Sie haben eine Titanplatte, die Ihnen eingesetzt wurde. Beim Zusammenwachsen der Knochen sollte Ihnen eine elektromagnetische Matte helfen. Schlafen Sie immer noch auf dieser Matte?
Ich habe eine Titanplatte und fünf Schrauben im Halsbereich, die das alles wieder stabilisieren sollen. Während meiner Reha-Trainingsphase habe ich auf so einer elektromagnetischen Matte geschlafen. Diese fördert die Kalzifizierung der Knochen. Jetzt schlafe ich nicht mehr auf der Matte.

Wann saßen Sie das erste Mal nach Ihrem Unfall wieder im Auto?
Ich saß im März das erste Mal wieder im Auto. Ich war mega happy, es war ein großartiges Gefühl. Ich hatte Gänsehaut und ein ganz breites Grinsen im Gesicht.

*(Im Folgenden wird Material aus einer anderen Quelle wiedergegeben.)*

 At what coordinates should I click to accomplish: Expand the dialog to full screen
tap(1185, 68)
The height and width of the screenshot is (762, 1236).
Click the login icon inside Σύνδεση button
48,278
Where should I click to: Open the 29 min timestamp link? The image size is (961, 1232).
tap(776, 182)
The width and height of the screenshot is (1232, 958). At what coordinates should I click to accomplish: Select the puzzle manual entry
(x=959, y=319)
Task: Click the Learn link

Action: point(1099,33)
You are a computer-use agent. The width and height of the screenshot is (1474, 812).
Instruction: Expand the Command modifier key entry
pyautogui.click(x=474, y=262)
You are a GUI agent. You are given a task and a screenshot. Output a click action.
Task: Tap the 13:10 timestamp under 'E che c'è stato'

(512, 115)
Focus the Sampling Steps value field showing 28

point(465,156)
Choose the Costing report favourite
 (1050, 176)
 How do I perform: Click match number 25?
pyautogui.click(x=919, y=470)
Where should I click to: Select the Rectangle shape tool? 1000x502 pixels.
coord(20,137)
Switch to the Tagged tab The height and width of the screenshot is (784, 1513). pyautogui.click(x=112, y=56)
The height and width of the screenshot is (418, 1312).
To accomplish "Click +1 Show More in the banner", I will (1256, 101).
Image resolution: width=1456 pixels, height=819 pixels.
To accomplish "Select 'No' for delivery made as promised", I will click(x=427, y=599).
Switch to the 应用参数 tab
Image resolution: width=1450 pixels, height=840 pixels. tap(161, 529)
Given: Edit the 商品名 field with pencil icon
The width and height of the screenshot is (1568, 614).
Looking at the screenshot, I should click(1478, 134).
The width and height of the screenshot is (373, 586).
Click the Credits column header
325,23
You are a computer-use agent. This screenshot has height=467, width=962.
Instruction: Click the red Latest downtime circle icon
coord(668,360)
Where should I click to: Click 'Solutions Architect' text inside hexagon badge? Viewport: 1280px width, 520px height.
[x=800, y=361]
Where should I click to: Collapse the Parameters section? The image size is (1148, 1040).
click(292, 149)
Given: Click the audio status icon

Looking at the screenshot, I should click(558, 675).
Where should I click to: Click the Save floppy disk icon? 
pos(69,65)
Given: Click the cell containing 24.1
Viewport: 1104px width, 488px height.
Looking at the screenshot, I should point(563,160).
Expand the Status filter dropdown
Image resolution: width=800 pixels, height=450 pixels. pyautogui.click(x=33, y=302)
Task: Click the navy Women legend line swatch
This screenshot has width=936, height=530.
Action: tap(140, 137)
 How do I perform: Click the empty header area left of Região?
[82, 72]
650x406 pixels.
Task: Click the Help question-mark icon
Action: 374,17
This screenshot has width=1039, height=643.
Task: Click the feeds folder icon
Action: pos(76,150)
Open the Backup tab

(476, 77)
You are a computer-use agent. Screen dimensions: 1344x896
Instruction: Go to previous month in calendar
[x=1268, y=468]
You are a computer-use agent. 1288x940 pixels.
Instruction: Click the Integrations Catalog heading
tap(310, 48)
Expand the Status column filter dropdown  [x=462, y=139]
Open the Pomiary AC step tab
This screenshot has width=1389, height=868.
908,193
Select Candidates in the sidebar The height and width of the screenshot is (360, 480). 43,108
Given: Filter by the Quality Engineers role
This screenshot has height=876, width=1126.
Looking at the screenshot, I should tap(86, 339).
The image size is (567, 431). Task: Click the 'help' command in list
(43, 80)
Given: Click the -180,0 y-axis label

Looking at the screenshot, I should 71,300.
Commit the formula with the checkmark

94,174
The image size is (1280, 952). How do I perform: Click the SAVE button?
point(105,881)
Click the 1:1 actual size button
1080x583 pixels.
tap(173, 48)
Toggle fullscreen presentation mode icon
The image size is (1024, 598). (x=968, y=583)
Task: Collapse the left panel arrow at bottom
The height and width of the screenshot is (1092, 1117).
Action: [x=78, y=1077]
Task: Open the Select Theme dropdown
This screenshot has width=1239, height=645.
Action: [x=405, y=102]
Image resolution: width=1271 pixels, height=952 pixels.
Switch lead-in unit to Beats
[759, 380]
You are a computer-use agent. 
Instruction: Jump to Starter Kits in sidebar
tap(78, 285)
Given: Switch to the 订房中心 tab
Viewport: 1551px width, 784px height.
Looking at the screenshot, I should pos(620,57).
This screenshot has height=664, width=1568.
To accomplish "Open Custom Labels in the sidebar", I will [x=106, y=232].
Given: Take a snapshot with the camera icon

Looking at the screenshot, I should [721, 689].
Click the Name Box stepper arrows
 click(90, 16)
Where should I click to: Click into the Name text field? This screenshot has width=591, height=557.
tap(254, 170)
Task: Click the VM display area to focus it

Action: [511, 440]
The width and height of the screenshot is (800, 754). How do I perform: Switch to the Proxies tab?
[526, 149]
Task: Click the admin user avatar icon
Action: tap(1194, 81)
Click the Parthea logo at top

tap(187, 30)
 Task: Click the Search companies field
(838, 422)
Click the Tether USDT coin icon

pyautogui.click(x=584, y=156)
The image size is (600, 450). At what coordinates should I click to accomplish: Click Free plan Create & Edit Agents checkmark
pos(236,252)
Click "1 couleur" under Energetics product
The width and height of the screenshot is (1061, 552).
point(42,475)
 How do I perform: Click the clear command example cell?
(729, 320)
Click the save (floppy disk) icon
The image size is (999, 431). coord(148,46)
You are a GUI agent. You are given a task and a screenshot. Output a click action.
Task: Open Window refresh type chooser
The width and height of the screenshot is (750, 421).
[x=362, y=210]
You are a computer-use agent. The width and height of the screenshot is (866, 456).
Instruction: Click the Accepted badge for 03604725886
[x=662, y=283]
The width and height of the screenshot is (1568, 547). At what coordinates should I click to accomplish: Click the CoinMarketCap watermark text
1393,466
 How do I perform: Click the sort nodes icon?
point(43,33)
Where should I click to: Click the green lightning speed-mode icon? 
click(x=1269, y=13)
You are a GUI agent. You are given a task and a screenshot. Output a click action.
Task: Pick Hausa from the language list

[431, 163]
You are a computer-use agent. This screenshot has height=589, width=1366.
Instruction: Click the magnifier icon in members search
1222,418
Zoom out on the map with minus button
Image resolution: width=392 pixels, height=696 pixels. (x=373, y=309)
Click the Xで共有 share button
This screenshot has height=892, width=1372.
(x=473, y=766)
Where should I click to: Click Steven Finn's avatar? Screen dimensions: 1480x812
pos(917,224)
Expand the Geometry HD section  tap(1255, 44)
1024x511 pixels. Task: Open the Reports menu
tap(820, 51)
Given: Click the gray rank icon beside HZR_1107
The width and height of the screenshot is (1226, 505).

Hat der Unfall Sie mental beeinflusst?
Angst habe ich natürlich nicht. Wenn der Unfall mich beeinflusst hat, dann im positiven Sinn. Ich bin ein noch positiver denkender Mensch geworden. Ich denke, dass alles aus einem guten Grund passiert. Man wird sich schon bewusst, wie dankbar man dafür sein darf, was man alles im Leben machen kann. Ich schätze mein Leben und dass ich diesen Sport machen kann jetzt noch viel mehr.

Sie starteten 2018 in der Fia F3 European Championship mit dem Team Van Amersfoort. Die wurde 2019 abgesagt. Jetzt fahren Sie in der Formula Regional European Championship (FREC). Was ist das für eine Serie?
In der italienischen Formula Regional European Championship kommt ein Tatuus-Chassis mit Alfa-Romeo-Motor zum Einsatz. Der Rennwagen hat 270 PS und wiegt zirka 670 Kilogramm. Wir sind aktuell 14 Fahrer. Durch den Unfall habe ich quasi ein Jahr verloren. Ich konnte im Winter nicht testen. Deshalb konnte ich auch nicht wie geplant in die internationale Fia Formel 3 aufsteigen. Für mich ist die FREC eine Überbrückung und Vorbereitung auf die Saison 2020. Positiv ist, dass ich 2019 auf Rennstrecken fahre, die zum Formel-1-Kalender gehören. Das Auto und Reifen sind nah an der Formel 3 dran. Alles zusammen ist es eine gute Vorbereitung.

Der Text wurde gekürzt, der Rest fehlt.